Around the gender critical/radical feminist blogosphere, I’m seeing essays about women’s experiences at Mich Fest, a festival that, thanks to men, is no more. Is the demise of Mich Fest solely the result of transactivism? No, and Lisa Vogel admitted this. That said, it had to have been a major contributing factor. I was fifteen when I started getting death threats for my political views (from grown men, of course.) I was a nobody teenager with a catchy screen name. My existence online was of no practical consequence. I can only imagine the harassment and emotional terrorism that Vogel and other well-known Mich Fest regulars were subject to in real life.
And it’s not just Mich Fest that we lost. We lost every other lesbian/women’s music festival. We lost our cafes and our refuges. We lost our lesbian bars…actually, I think the loss of the lesbian bar is the saddest thing of all.

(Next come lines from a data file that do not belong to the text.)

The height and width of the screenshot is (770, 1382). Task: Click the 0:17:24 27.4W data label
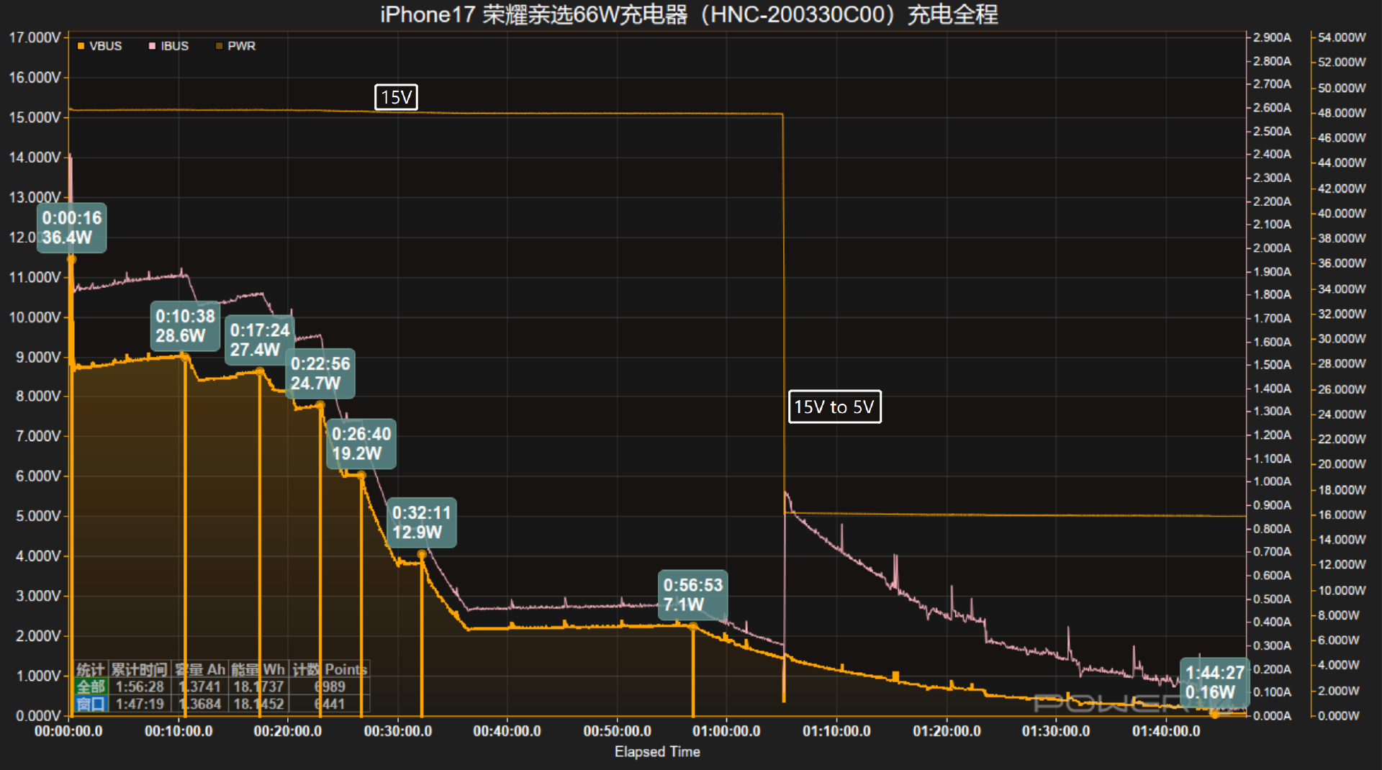259,340
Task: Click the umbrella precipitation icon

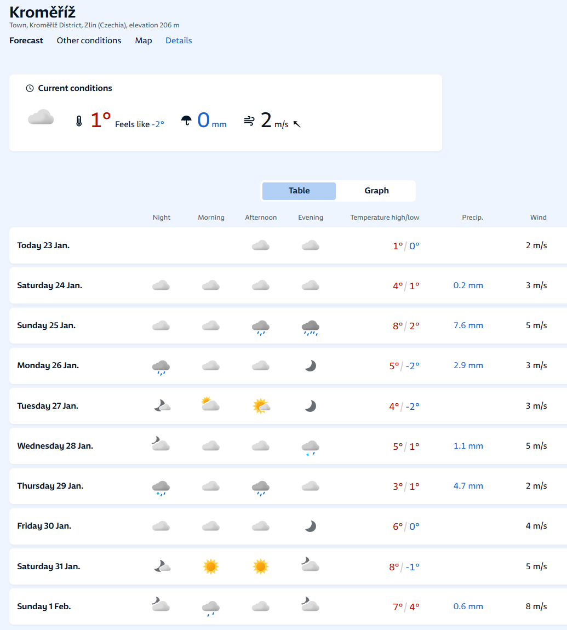Action: (x=186, y=121)
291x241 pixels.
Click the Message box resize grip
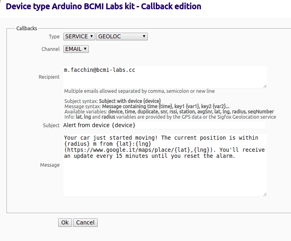265,194
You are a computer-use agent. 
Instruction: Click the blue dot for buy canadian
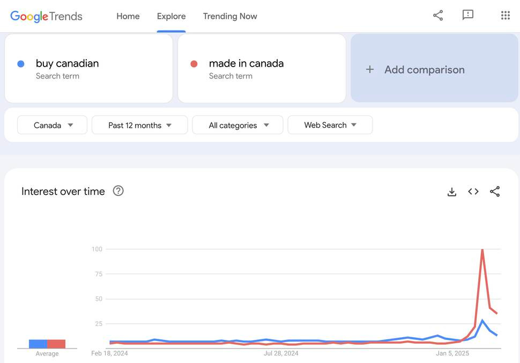tap(21, 64)
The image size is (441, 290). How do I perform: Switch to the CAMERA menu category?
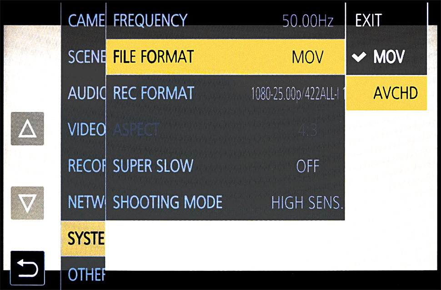[83, 20]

See, it’s all about integration. Progressivism/liberalism has become all about integration and inclusion. Queer activism especially is notorious for being so “inclusive” that it actively excludes anyone with any kind of boundaries or controversial thoughts. It’s a feeling I have had since my middle school years when it came to special education. Being mainstreamed has done a lot of good for the disabled, but it also cost us our right to freedom of association and, all too often, of a quality education. Someone somewhere decided that deaf people don’t have the right to communicate in their native sign language or be with other deaf people. Someone somewhere thought it was a good idea for people with severe mental retardation to be in a regular classroom with a teacher’s aide. Where he is the only child with MR there. Where he sticks out like a sore thumb. Where he cannot get his needs fully met, and the few needs that are met are met at the expense of the other children. Inclusion like that has no practical benefit to anyone, but it makes us look good. Nobody asked me if I wanted to share a classroom with “normal students” or if I wanted to attend a regular school. Nobody asked me if I wanted to “fit in” or if I wanted my world to fit me, like it does for able people. Nobody asked me shit. If they had, I would have said no. I have the same right to be “with my own kind” as anyone else. People have failed to understand the difference between an environment that is *adapted to* you and an environment that’s *designed for* you.
Alas, the same has happen to lesbian and gay spaces. I came of age in an era where lesbian and gay bars were on their way out and it was all about inclusion and being on par with straight people. And I didn’t like it. I didn’t want to be on par with straight people. I wanted a slice of the universe that was just for me and my own. Nobody asked me if I wanted to go to a regular bar like a straight person or if I preferred a lesbian bar. Because no one cares.
Yes, gay bars arose in large part because of the need for safety and community in eras past where being gay was illegal, stigmatized, and carried not just social risks, but physical risks to your safety. I understand that in that sense, they are not as essential. Yet gay bars are more than a place to not get beat up. It’s a place where you *know* you are around your own kind. In a regular bar, you are vastly outnumbered and you risk some serious negative social repercussions. But gay bars are safe. Gay bars were where we meet others like us, where we showed affection, where we supported each other and socialized in ways that only we can. I don’t want to lose gay bars. History was made there. Gay and lesbian culture was born and raised there. And those who forget history (as is happening right now with women’s and gay rights) are doomed to repeat it. Gays and lesbians, especially lesbians, need their own bars. Every time we lose a bar, a hotel, a park, an icon of the gay community, or a women’s space, I feel not just a sense of loss, but I feel violated. Not only are we deprived of resources and political capital, but even space and time are restricted to us. Our space and time for ourselves (Michfest anyone?) was continually invaded and finally conquered. No physical battle was fought. No buildings or forts were taken. It wasn’t a traditional act of war, but war was waged and we lost. There is no greater violation to me than to invade someone’s time and space. It’s like harassment, stalking, rape…the invasion of time and space are key components.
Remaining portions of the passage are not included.